Kriterien für eine Gesamtkonzeption

  • sie muss Ziele benennen und die angestrebte Zustandsänderung beschreiben.

  • sie muss zeigen, wie sich das Feld der Flüchtlingshilfe in der Gesamtstrategie des Trägers verortet.

  • Vernetzung nach innen: sie zeigt, auf welche Art und Weise, auf welchen Ebenen und mit welchen anderen Bereichen Vernetzung im Träger stattfindet.

  • Vernetzung nach außen: sie zeigt, auf welche Art und Weise, auf welchen Ebenen und mit welchen anderen Akteuren in der Flüchtlingsarbeit eine verbindliche Kooperation nach außen stattfindet.

  • Partizipation nach innen: sie zeigt, wie die Zielgruppe der Geflüchteten, aus einer anfänglichen Sondergruppe, in den Regelbetrieb des Trägers integriert wird.

  • Partizipation nach außen: sie zeigt, wie die Zielgruppe der Geflüchteten zu einer Teilhabe an der Gesellschaft befähigt wird.

3. Gefördert wird Vielfalt in der Umsetzung.

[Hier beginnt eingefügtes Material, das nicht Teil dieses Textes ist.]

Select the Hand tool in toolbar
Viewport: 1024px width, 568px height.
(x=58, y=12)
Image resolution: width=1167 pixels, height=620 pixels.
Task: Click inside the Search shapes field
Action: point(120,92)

Um die Lebenswirklichkeit und die Praxis unter den unterschiedlichen Voraussetzungen abzubilden, wird eine Vielfalt in der Umsetzung gefördert.

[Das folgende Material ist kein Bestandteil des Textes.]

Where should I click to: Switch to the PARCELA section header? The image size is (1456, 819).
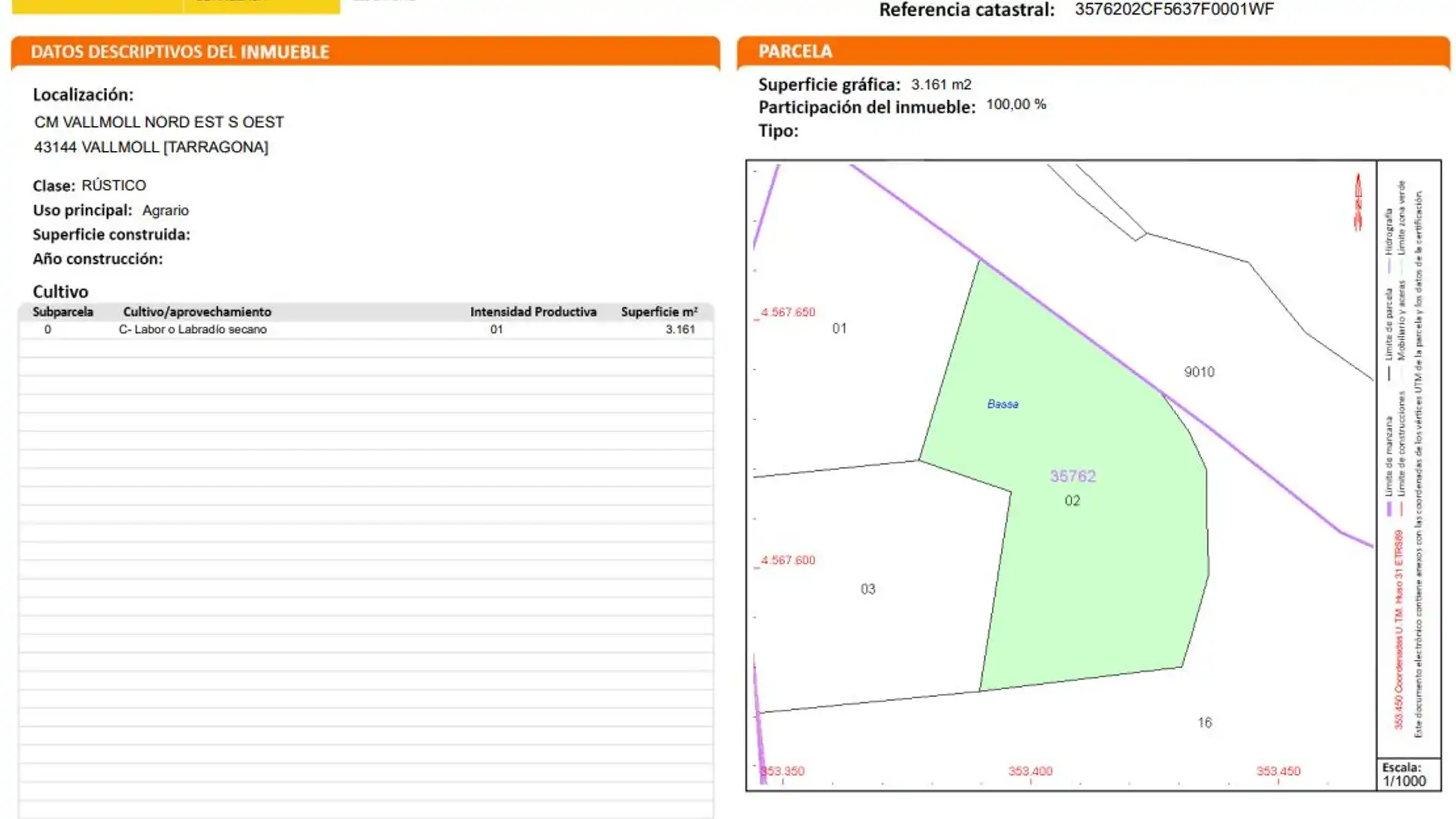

4. Gefördert wird Vernetzung.

Flüchtlingshilfe ist ein komplexer Hilfebereich. Wird diese Komplexität wahrgenommen zeigt sich das in guter und vielfältiger Vernetzung innerhalb des Trägers und mit anderen Akteuren in der Flüchtlingshilfe. Durch eine Vernetzung werden Synergien geschaffen und Doppel- und Mehrfachstrukturen vermieden.

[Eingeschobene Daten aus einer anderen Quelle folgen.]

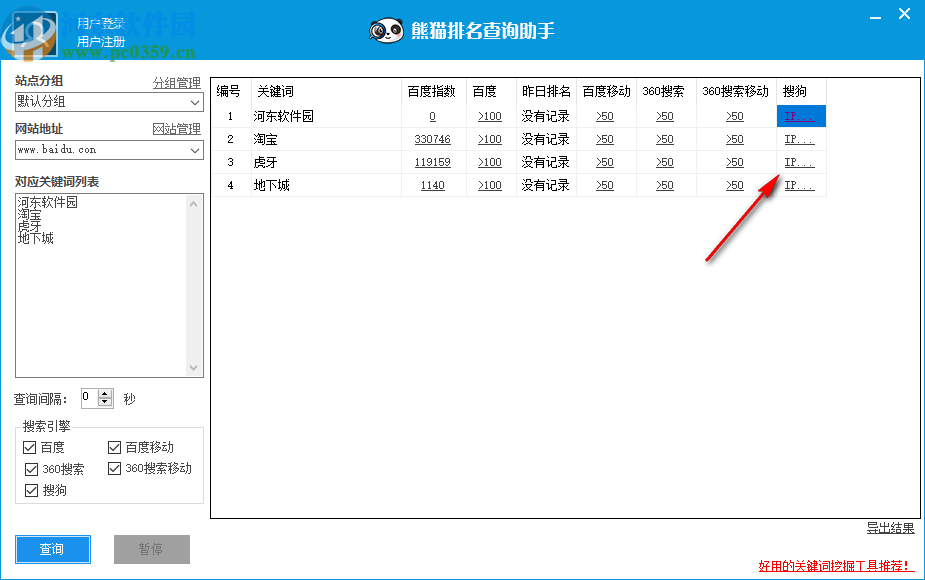
Task: Enable the 搜狗 search engine checkbox
Action: [x=30, y=490]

5. Gefördert wird eine nachhaltige Finanzierung.

Projektträger sind angehalten, ihre Projekte, die durch die Projektförderung gefördert werden, in eine stabile und damit nachhaltige Finanzierung – zumindest in eine Form der Mischfinanzierung – überzuführen. Ebenso ist darauf zu achten, dass Projektkonzepte und Maßnahmen in größere Strukturen ein- und rückgebunden werden, um auch über die Projektlaufzeit hinaus ein Angebot sicherstellen zu können. Es ist von zentraler Bedeutung, andere Verantwortungsträger in sozialen Belangen, wie Politik und öffentliche Hand, ihre Verantwortung wahrnehmen zu lassen und sie in die Pflicht zu nehmen. Denn die Aufnahme, Begleitung und Integration von geflüchteten Menschen ist Anliegen und Aufgabe der ganzen Gesellschaft. Aus diesem Grund muss die Kirche hier auch die Übernahme (finanzieller) Verantwortung einfordern, um einen verantwortungsvollen Umgang mit den für die Flüchtlingshilfe bereitgestellten Kirchensteuermitteln sicherzustellen (vgl. die allgemeinen Bewilligungsrichtlinien für die Gewährung von Zuwendungen aus dem Diözesanhaushalt und dem Ausgleichsstock für die Kirchengemeinden vom 23. Januar 1973 (KABL 1973, S. 230 ff.)).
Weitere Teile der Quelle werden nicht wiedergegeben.